# On the causality view of “Context-Aware Learning for Neural Machine Translation”

[Notice: what an unfortunate timing! This post is definitely NOT an april fool’s joke.]

Sebastien Jean and I had a paper titled <context-aware learning for neural machine translation> rejected from NAACL’19, perhaps understandable because we did not report any substantial gain in the BLEU score. As I finally found some time to read Pearl’s <Book of Why> due to a personal reason  (yes, personal reasons sometimes can help), I thought I wrote a short note on how the idea in this paper was originally motivated. As I was never educated in causal inference or learning, I was scared of using a term “causal” in any of my papers so far, and this paper was not an exception. I feel like this intentional avoidance of the term may have made the paper more obscure, and perhaps it’s not a bad idea to use a blog post (and time from that personal reason) to write out my original motivation without worrying about academic scrutiny.

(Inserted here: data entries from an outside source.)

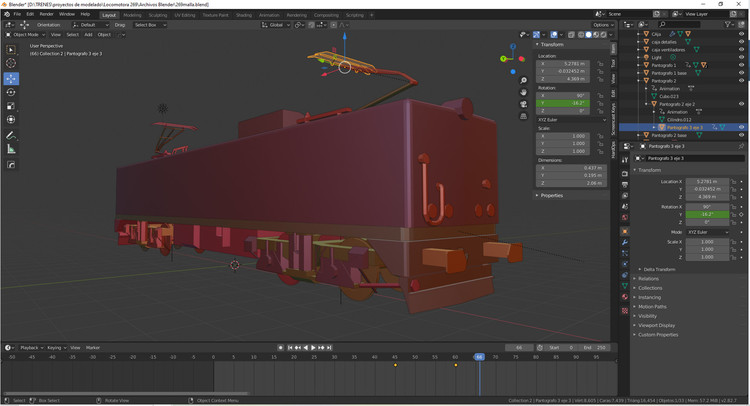Screen dimensions: 750x406
Task: Open the XYZ Euler rotation mode dropdown
Action: [x=706, y=232]
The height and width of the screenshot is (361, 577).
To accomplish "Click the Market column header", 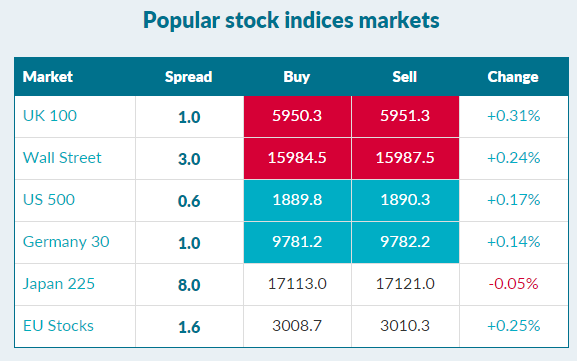I will 48,77.
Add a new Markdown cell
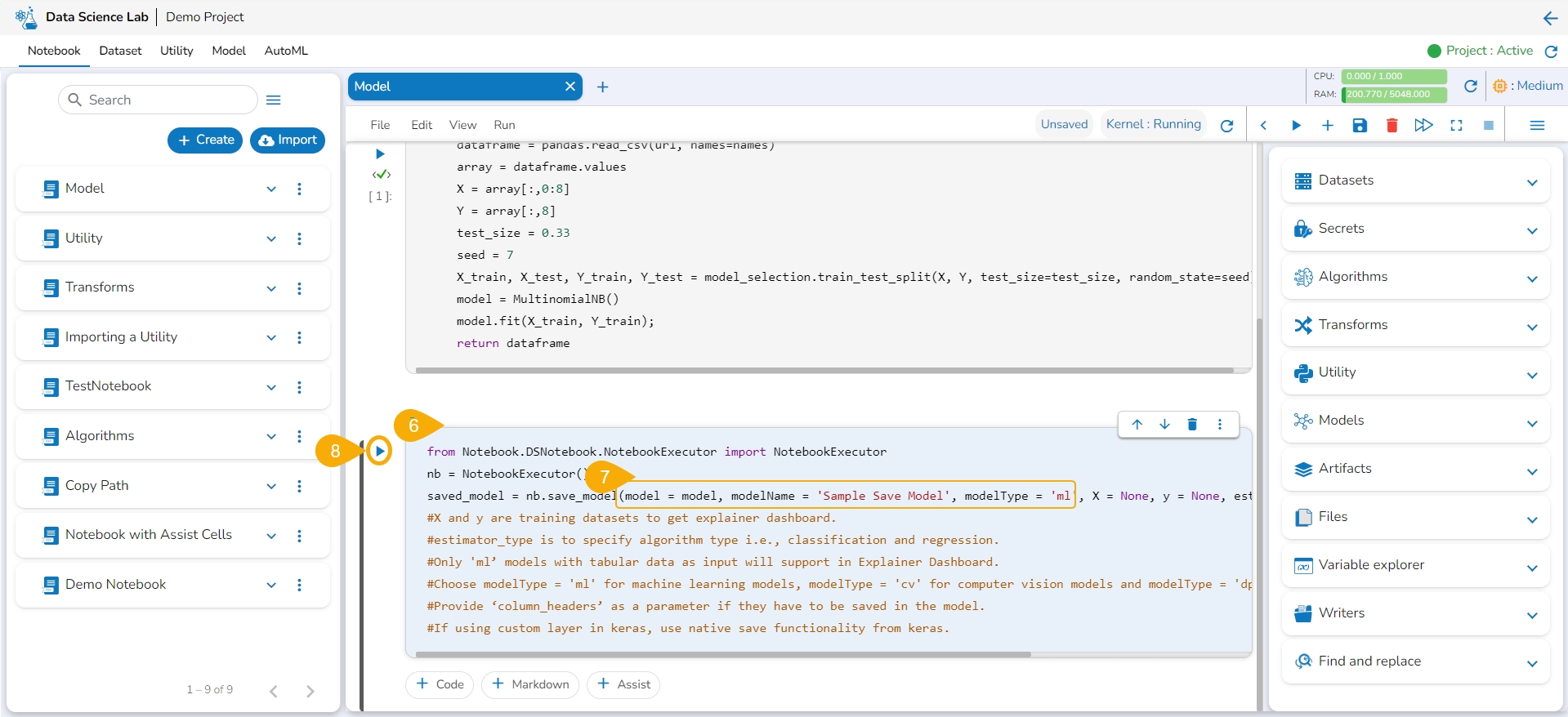The image size is (1568, 717). (x=530, y=684)
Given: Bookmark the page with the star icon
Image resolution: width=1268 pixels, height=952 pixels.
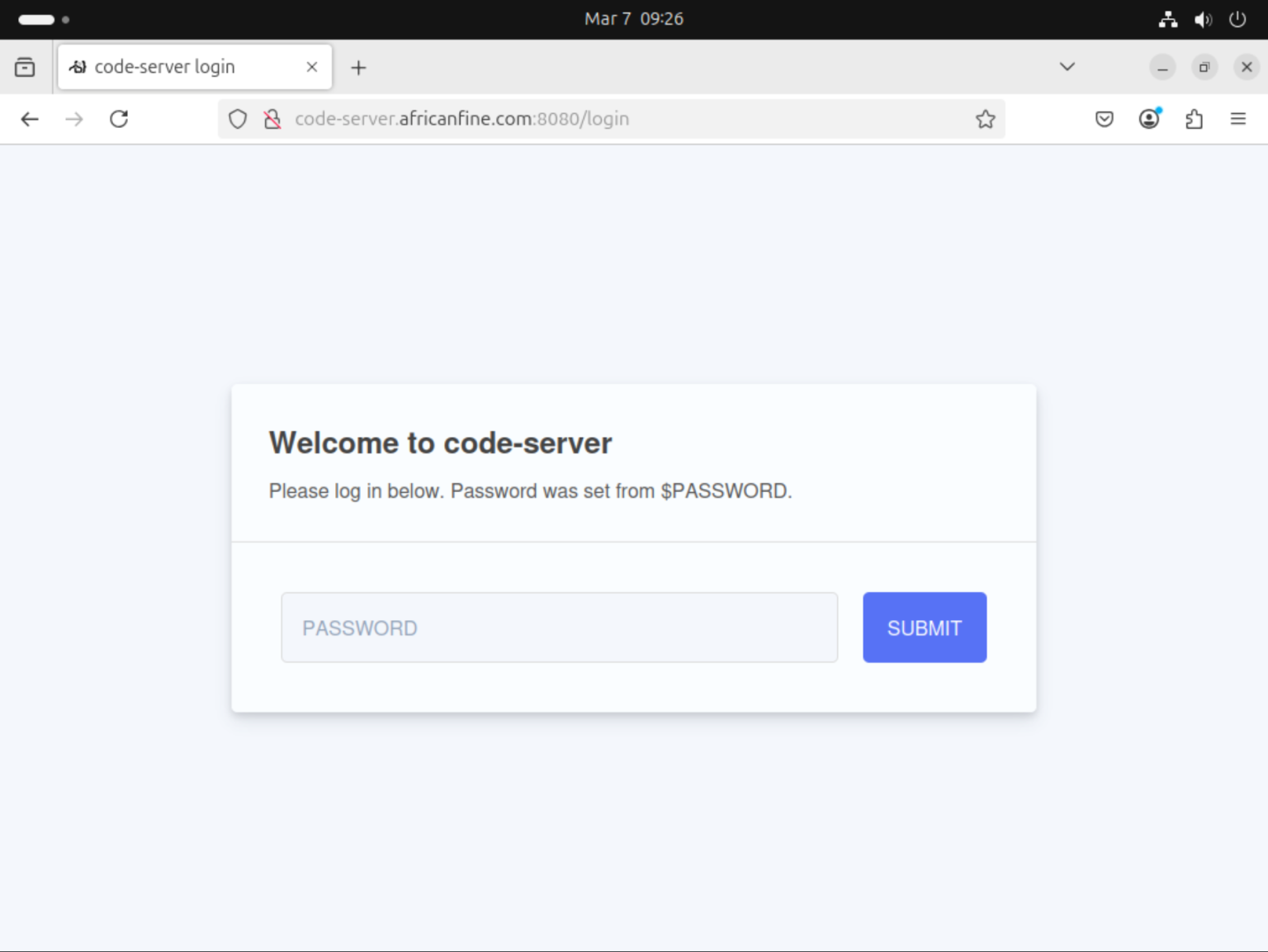Looking at the screenshot, I should pos(986,119).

Let me focus on building a translation model that takes as input both the current source sentence X and the previous source sentence C, and outputs the translation Y of the current source sentence X, although there is no reason to restricted C to be only a single immediate previous sentence. Let’s introduce a variable Z that represents all that we do not observe directly, such as the world state, the author’s intention and the actual meaning behind the text. You can think of Z also to include both benign and detrimental common sense, such as “bananas are always yellow” (when I was in Rwanda just a few weeks ago, I learned this to be false. see the picture on the left I took in Kimironko Market, Kigali), “presidents are often male; e.g., Monsieur President vs. Madame President”, …

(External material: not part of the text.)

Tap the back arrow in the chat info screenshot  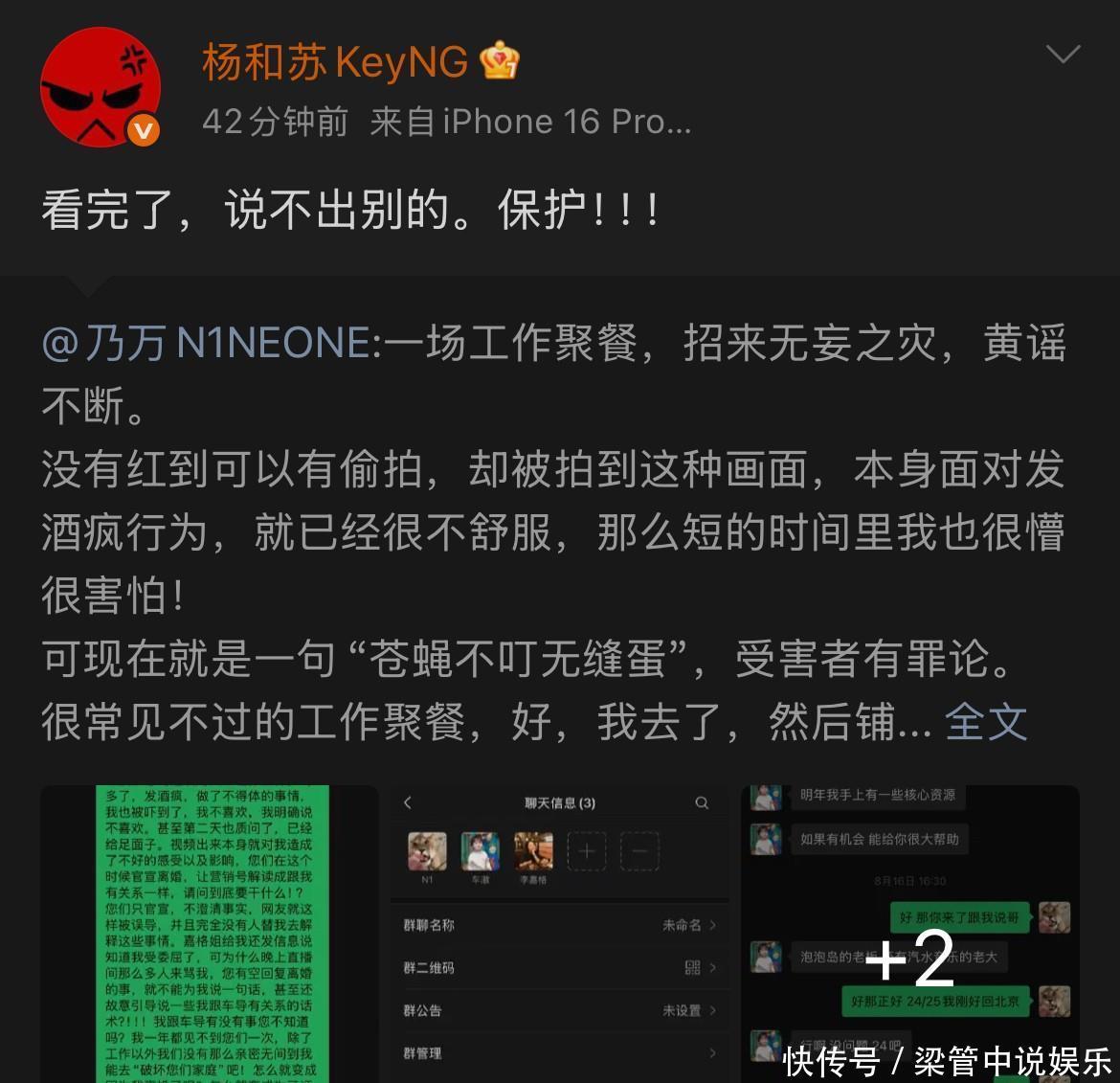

If I were to draw a causal diagram, following Pearl, one version would look like below, where I used a dashed circle to explicitly indicate that Z is not observed:
The document, a part of which is represented by C and X, is created from (caused by) Z. The current sentence X is also caused by Z but not necessarily by its preceding sentence C. This is one assumption that I am not comfortable with, but it can be understood generously if we consider that in many cases we can more easily reorder sentences in a paragraph than reordering words in a sentence. Once we know both X and C, the translation Y of the source sentence X is determined (caused) by the source sentence X and the previous sentence C. Why is there an arrow from C to Y that bypasses X? This is due to the difference between the source and target languages. Consider an example of translating from a language without gendered pronouns to one with gendered pronouns.

Based on this diagram, what we next want to know in this “context-aware neural machine translation” is the effect of the previous sentence C on the translation Y of the source sentence X.

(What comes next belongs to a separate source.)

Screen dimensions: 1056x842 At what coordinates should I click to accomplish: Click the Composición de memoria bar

Now, a fair warning before we proceed: because I only just gave a quick read of <Book of Why>, I may be completely off here.

Let’s consider two paths from C to Y in the diagram above: C->Y and C<-Z->X->Y. The first path corresponds to the direct effect of C on Y, and the second path could be thought of as a path with a mediator X. The effect of the cause C on Y will be some function of these two, and if all the relationships are linear, the sum of the effects from these two paths will be the total effect of C on Y.

Now, obviously, it’ll be best if we could estimate the coefficient (a set of neural net parameters) associated with each arrow in the diagram above somehow. Then, we can compute the total effect exactly, and that would be the end story of causal inference. Unfortunately, other than the coefficients of the two arrows (C->Y and X->Y), which can be estimated from data by fitting a neural machine translation system, it looks pretty unrealistic for us to estimate the parameters of Z->C and Z->X.

This is where we move away from causal inference and toward machine learning (in particular, machine translation). Instead of trying to estimate those coefficients and infer the causal effect of C on Y, our goal is now to train a neural machine translation system to maximally exploit the effect of C on Y. That is, we train a context-aware neural machine translation such that the context C maximally influences (causes) Y in addition to the source sentence X, according to the causal diagram above
Under this goal, the second path C<-Z->X->Y (the path colored blue above) is of our interest, as this is path contains two arrows of which we don’t know how to estimate the coefficients. We notice that this path is blocked by the confounder Z which we don’t observe nor control for (though, this could be an interesting exercise in the future to control Z by finely partitioning a corpus.) One classical technique in this case is to run a randomized trial on C, which effectively cuts the arrow from Z to C.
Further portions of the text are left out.